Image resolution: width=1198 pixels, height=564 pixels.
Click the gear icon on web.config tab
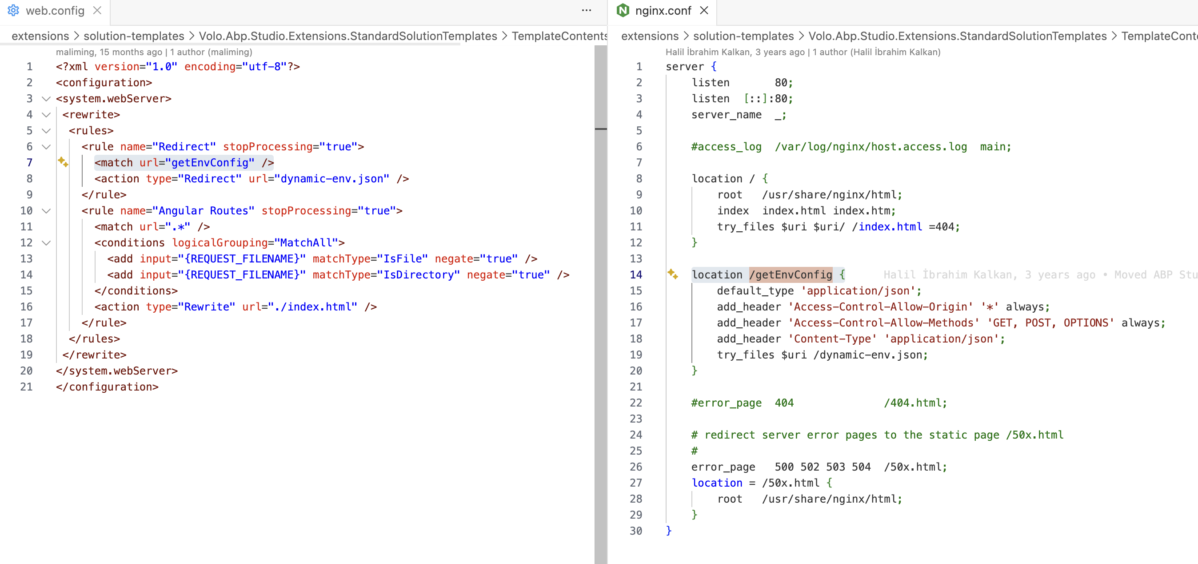pos(13,10)
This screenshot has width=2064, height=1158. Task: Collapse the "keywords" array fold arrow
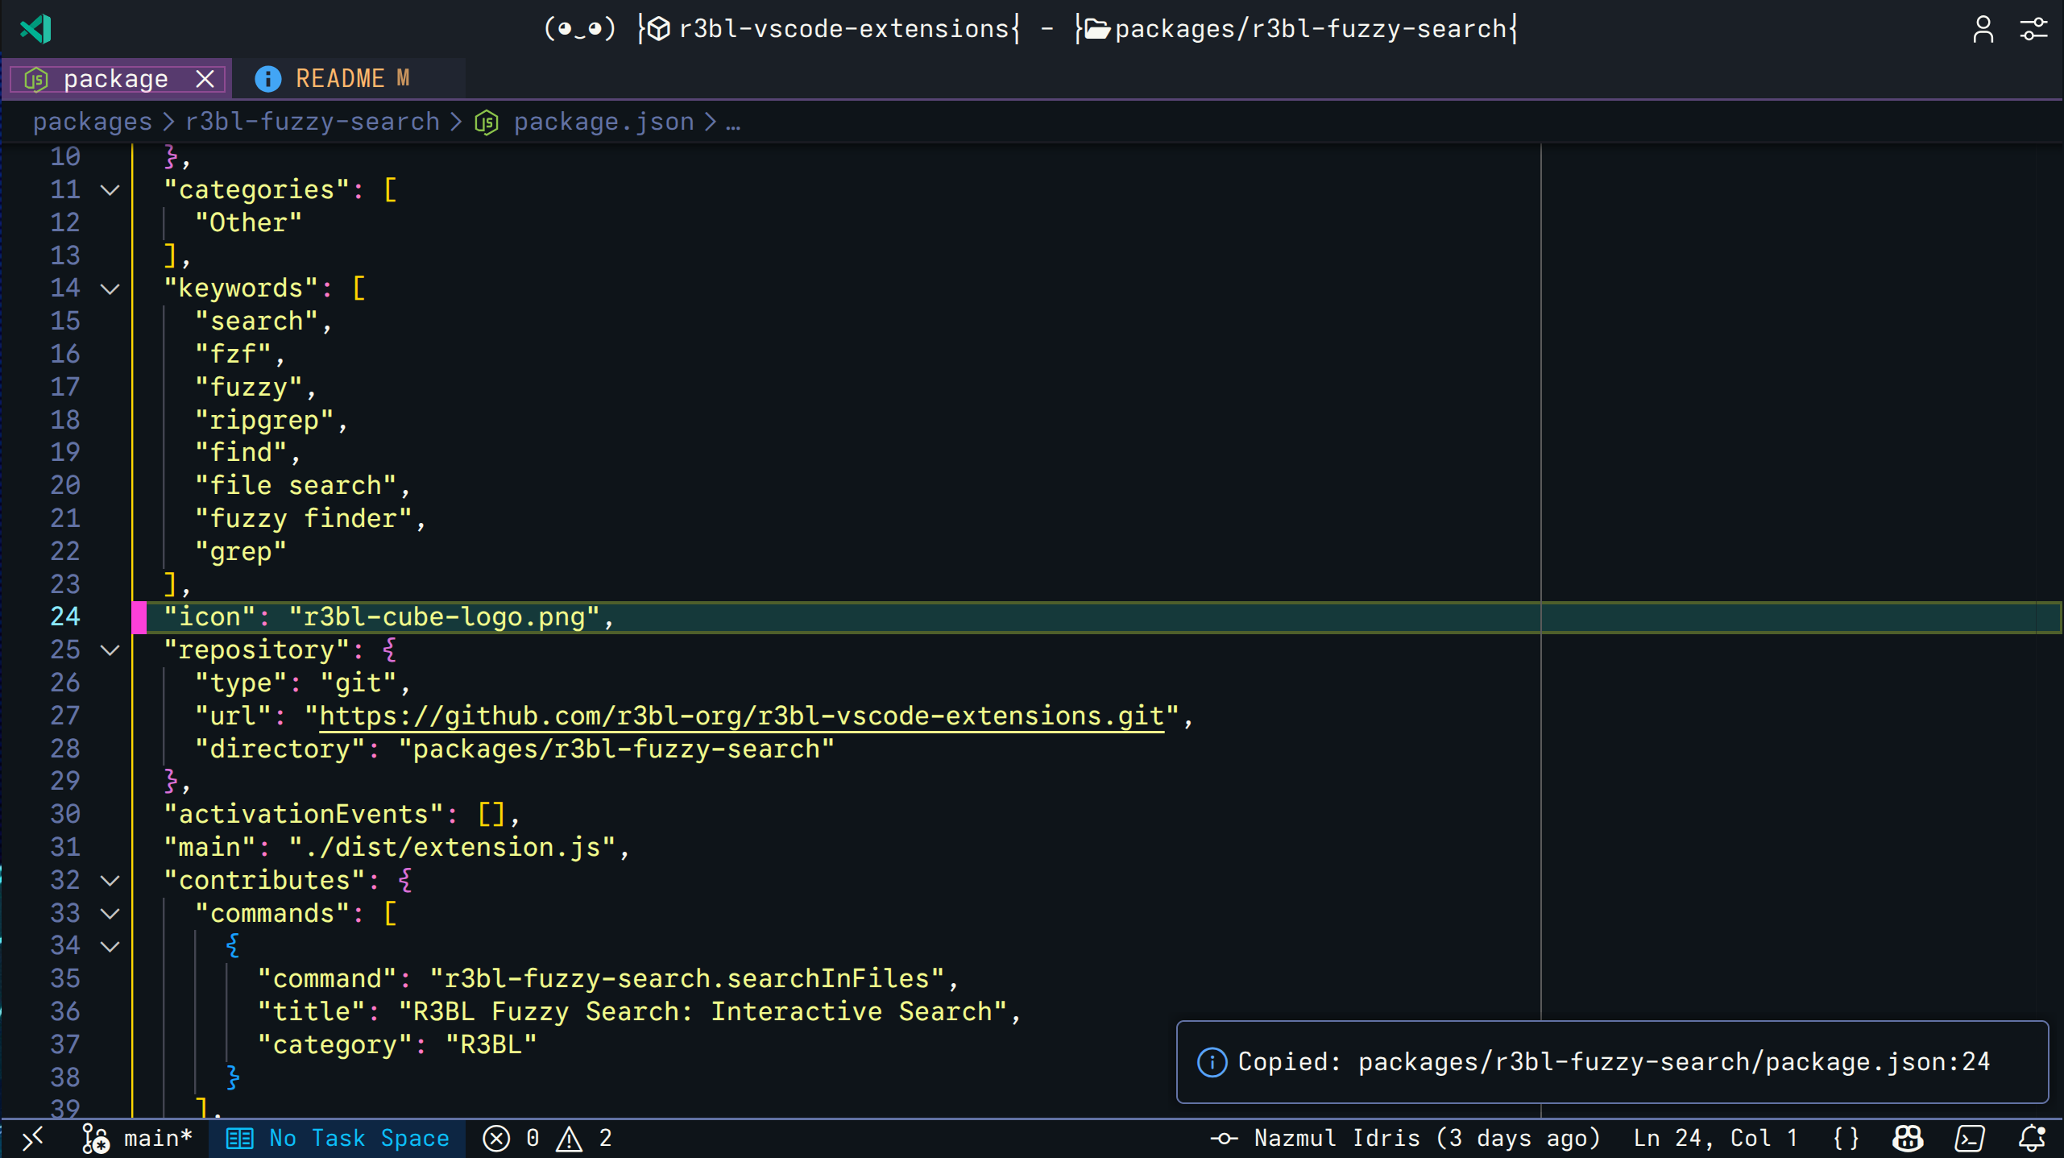click(x=110, y=288)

---+---

What the task requires –
The records need to be restated word for word, minus any images.

Answer to this task –
Image resolution: width=1198 pixels, height=564 pixels.
Click the gear icon on web.config tab
pos(13,10)
This screenshot has width=2064, height=1158. Task: Collapse the "keywords" array fold arrow
click(x=110, y=288)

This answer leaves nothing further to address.